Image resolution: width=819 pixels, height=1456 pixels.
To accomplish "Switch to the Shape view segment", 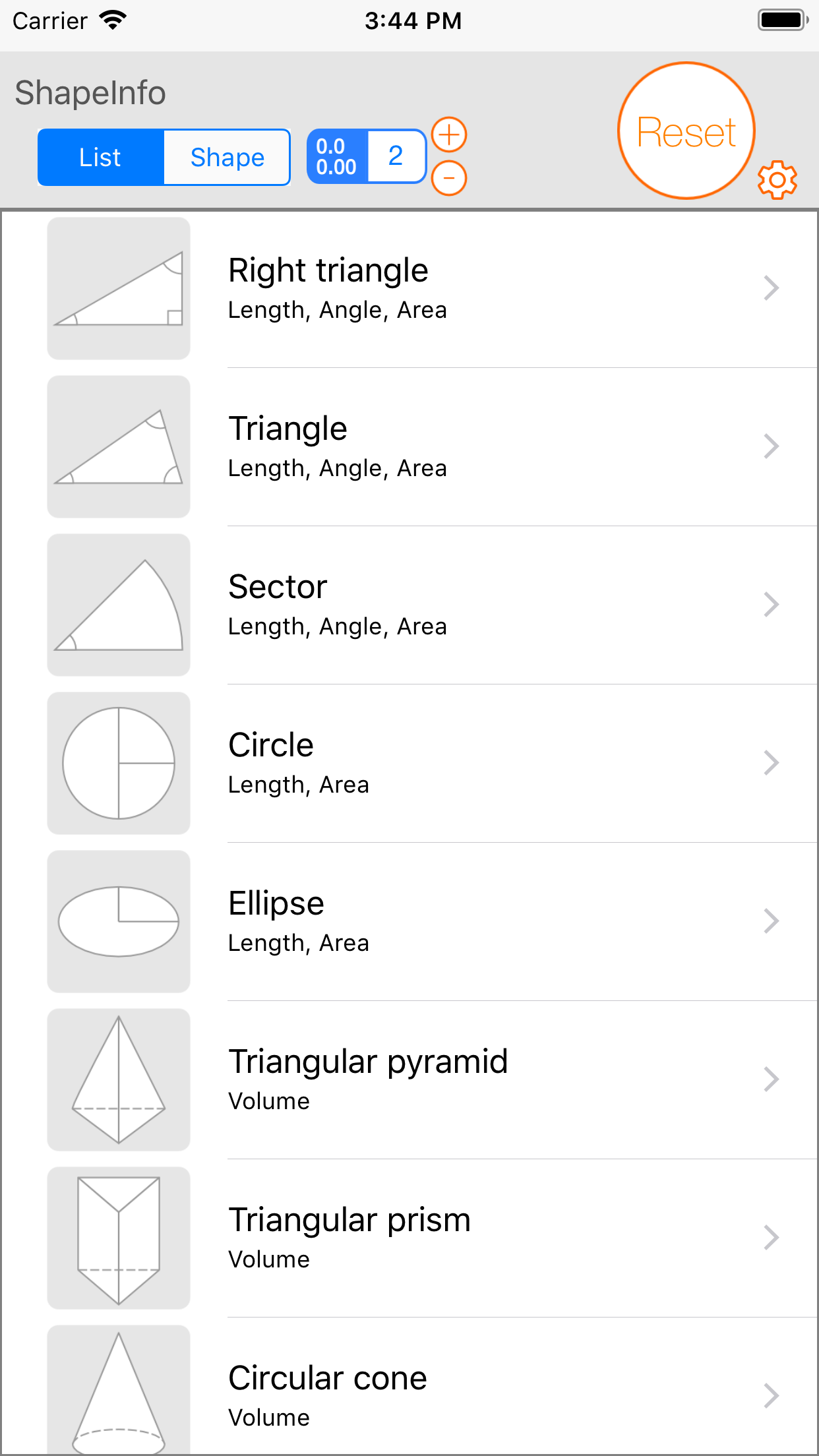I will click(x=227, y=158).
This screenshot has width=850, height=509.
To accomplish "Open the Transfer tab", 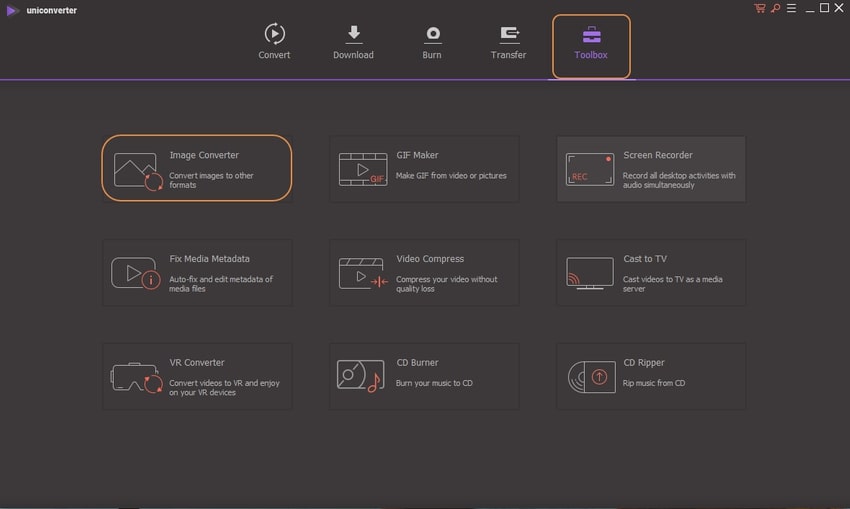I will (508, 42).
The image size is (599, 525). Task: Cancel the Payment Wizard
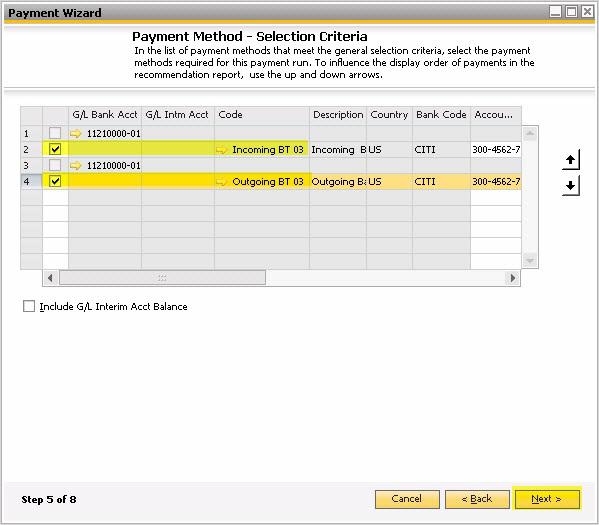click(x=407, y=499)
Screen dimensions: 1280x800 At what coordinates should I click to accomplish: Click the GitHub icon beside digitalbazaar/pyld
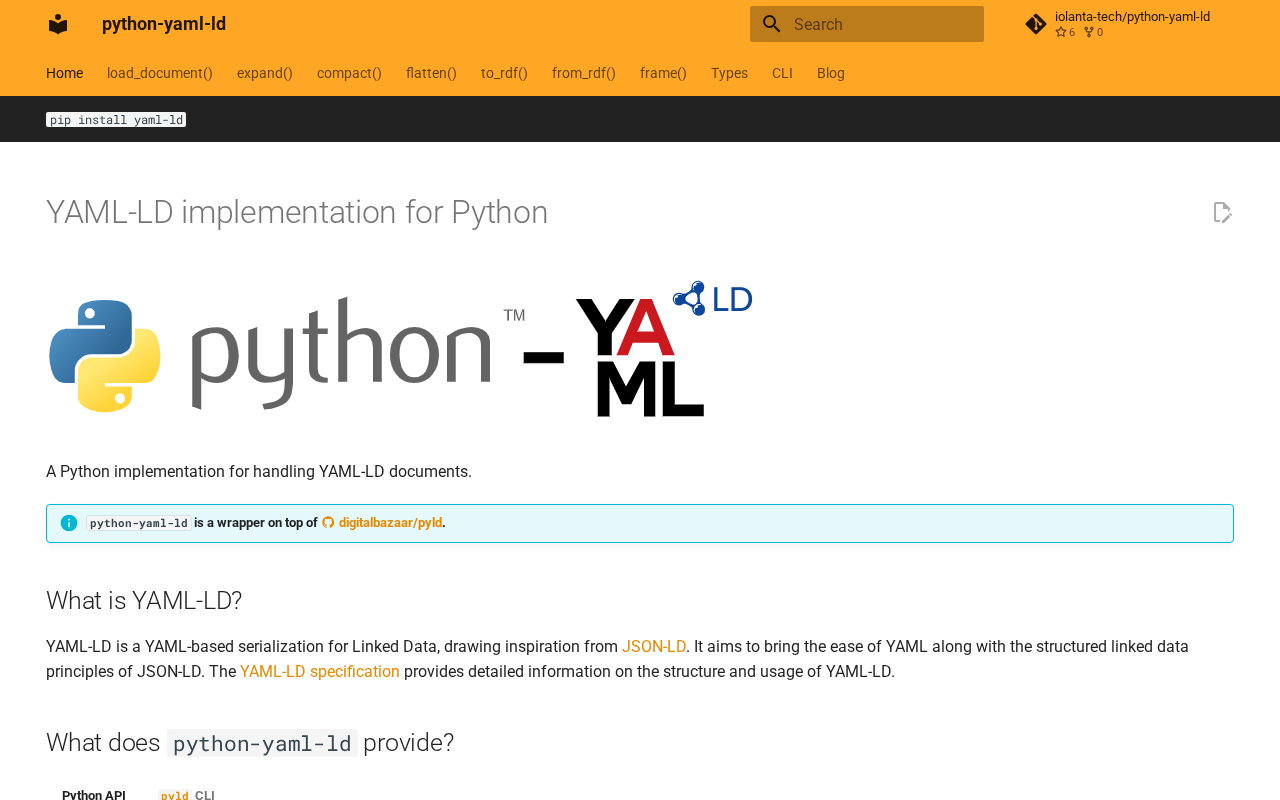[328, 523]
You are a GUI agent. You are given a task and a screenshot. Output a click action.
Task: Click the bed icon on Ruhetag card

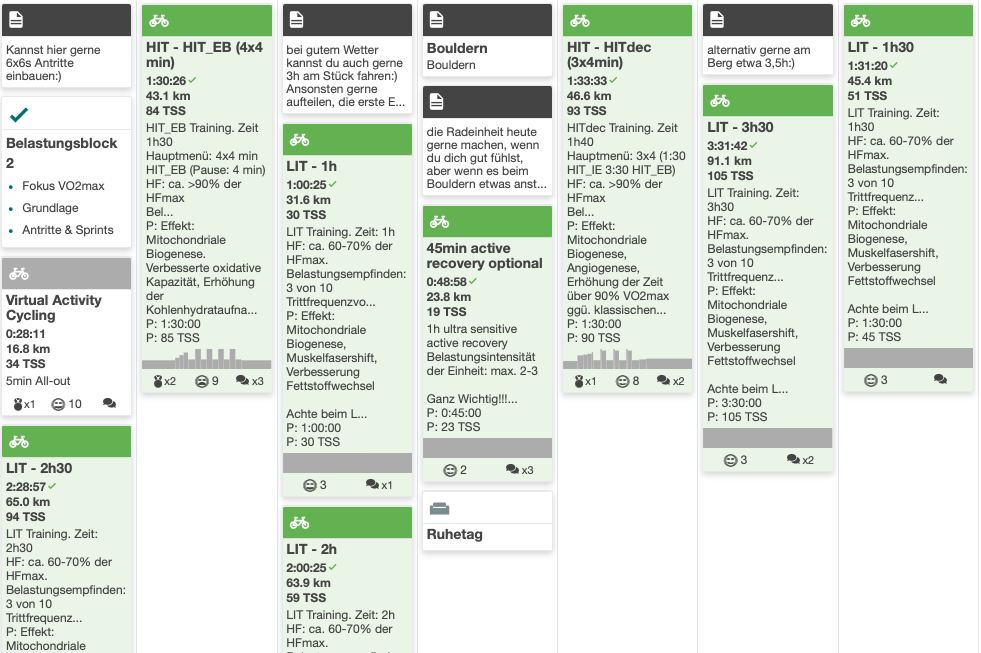(440, 509)
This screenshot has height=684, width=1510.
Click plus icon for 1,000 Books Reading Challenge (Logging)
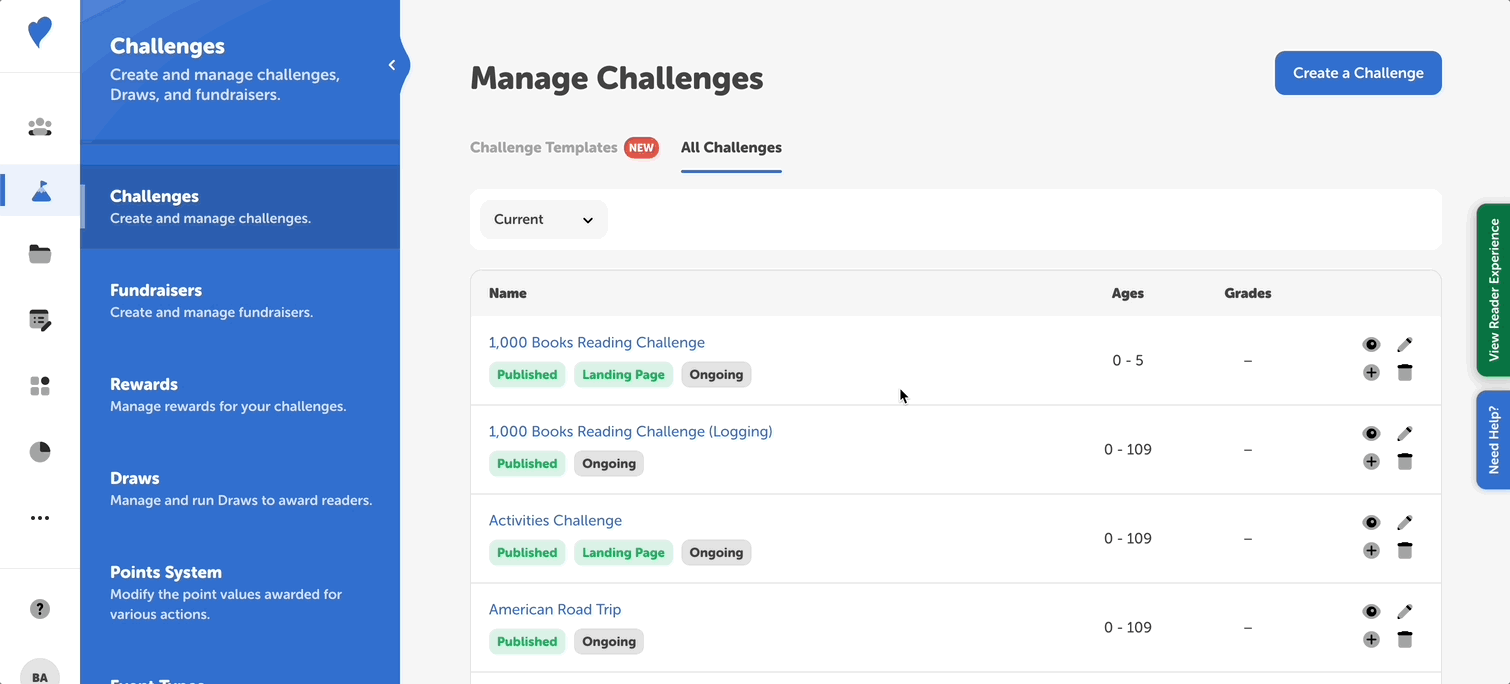coord(1371,462)
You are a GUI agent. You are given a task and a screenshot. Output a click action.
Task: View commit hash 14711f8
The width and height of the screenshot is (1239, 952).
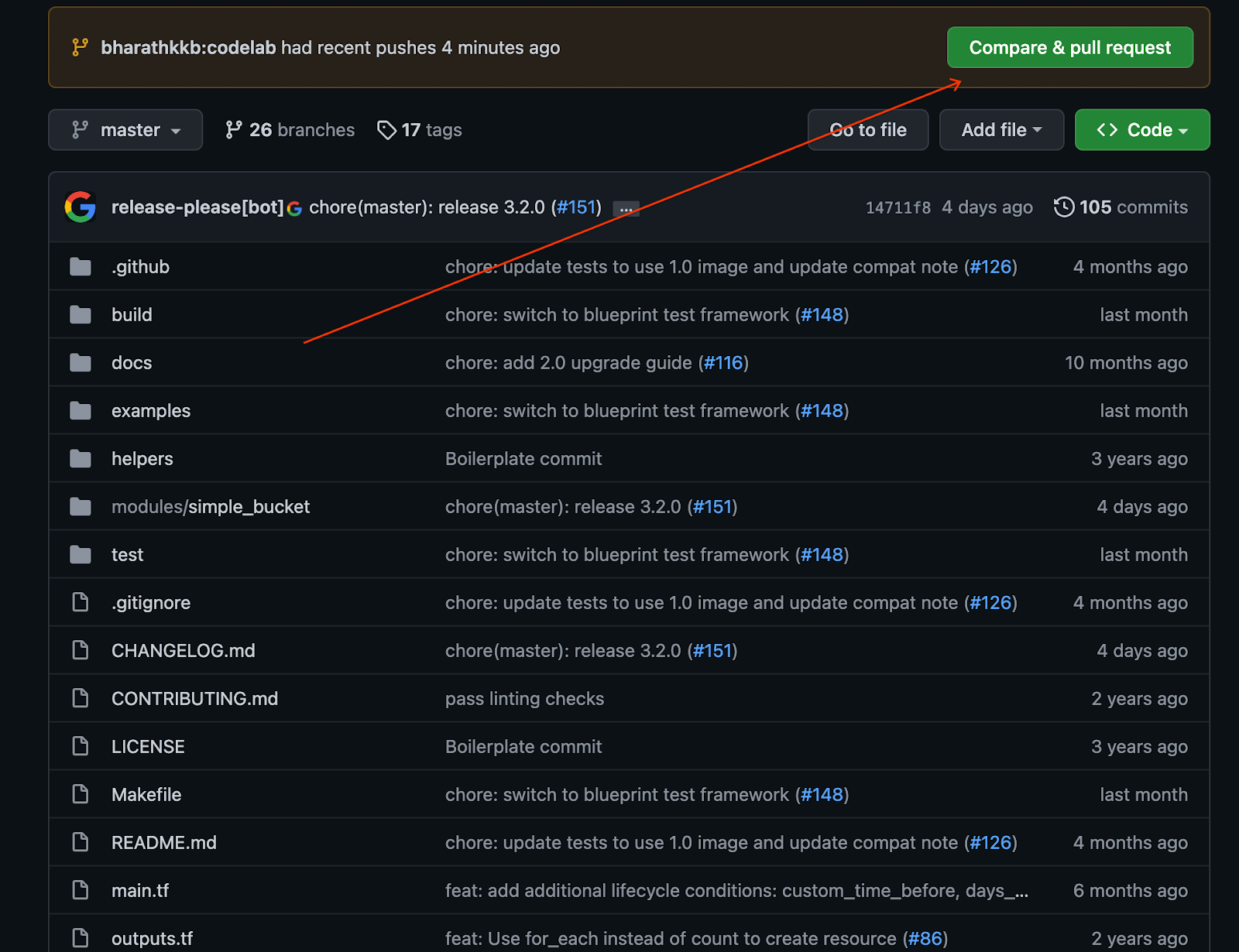pos(898,207)
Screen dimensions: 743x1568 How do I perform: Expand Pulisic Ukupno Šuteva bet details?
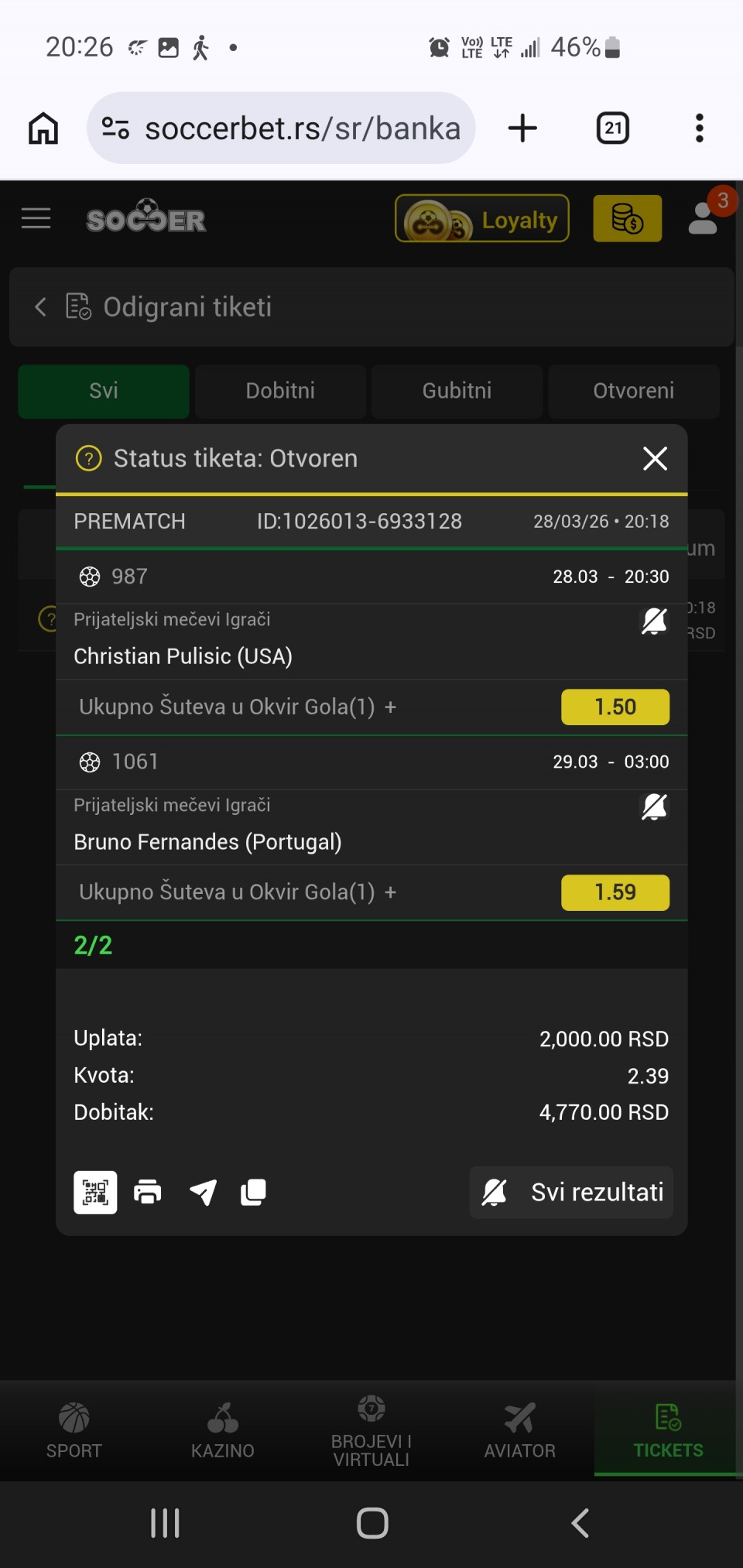click(391, 707)
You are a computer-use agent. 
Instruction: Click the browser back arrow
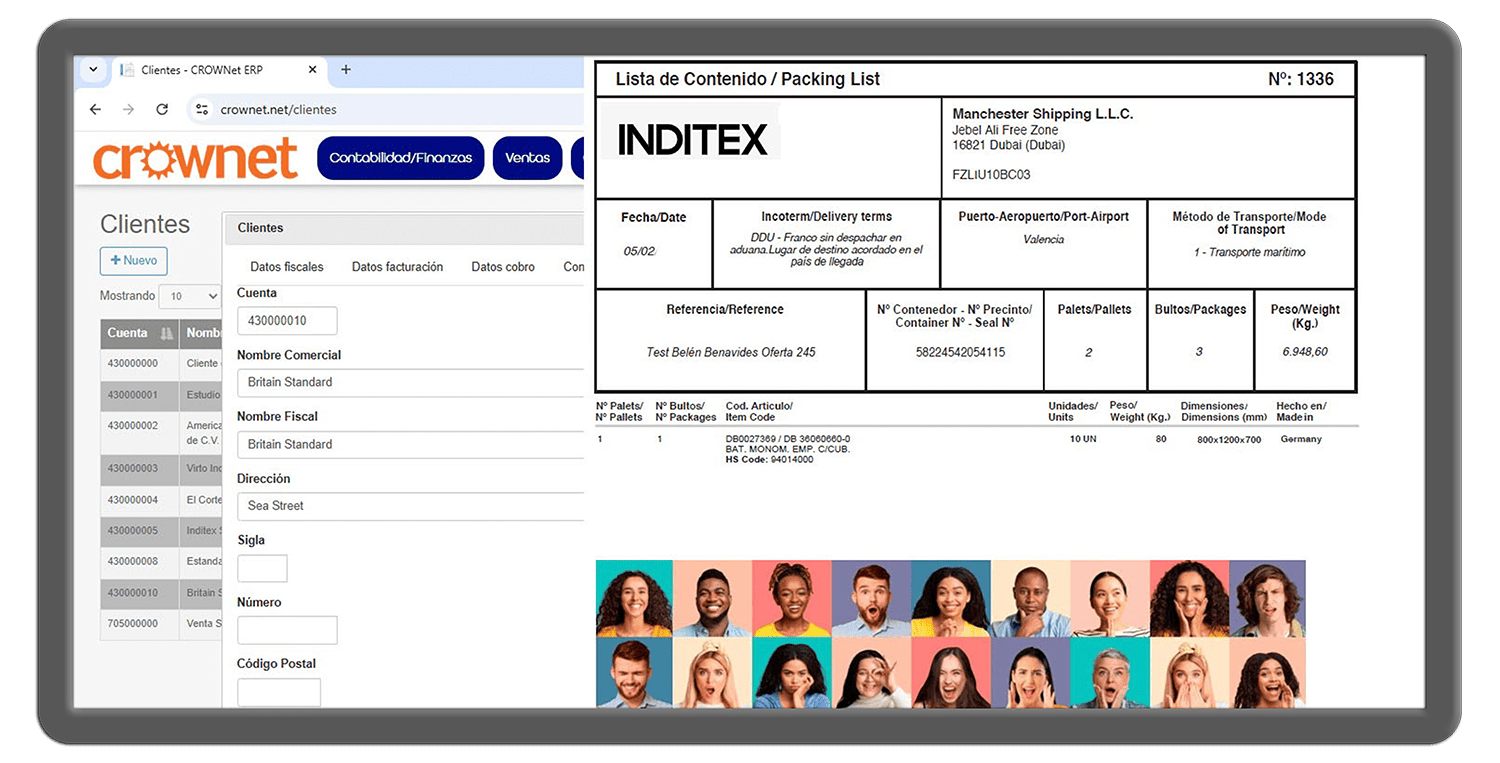(96, 110)
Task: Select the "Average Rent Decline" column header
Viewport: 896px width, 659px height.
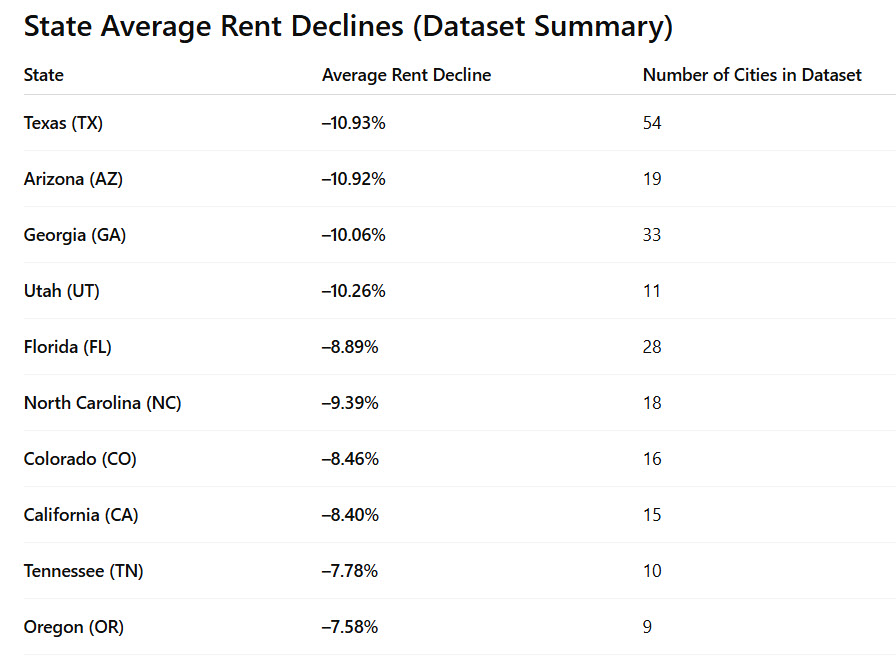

What you should do ::
What is the number of lines in the listing above that hold "This"? Respond with that number and nothing else.

Answer space ::
2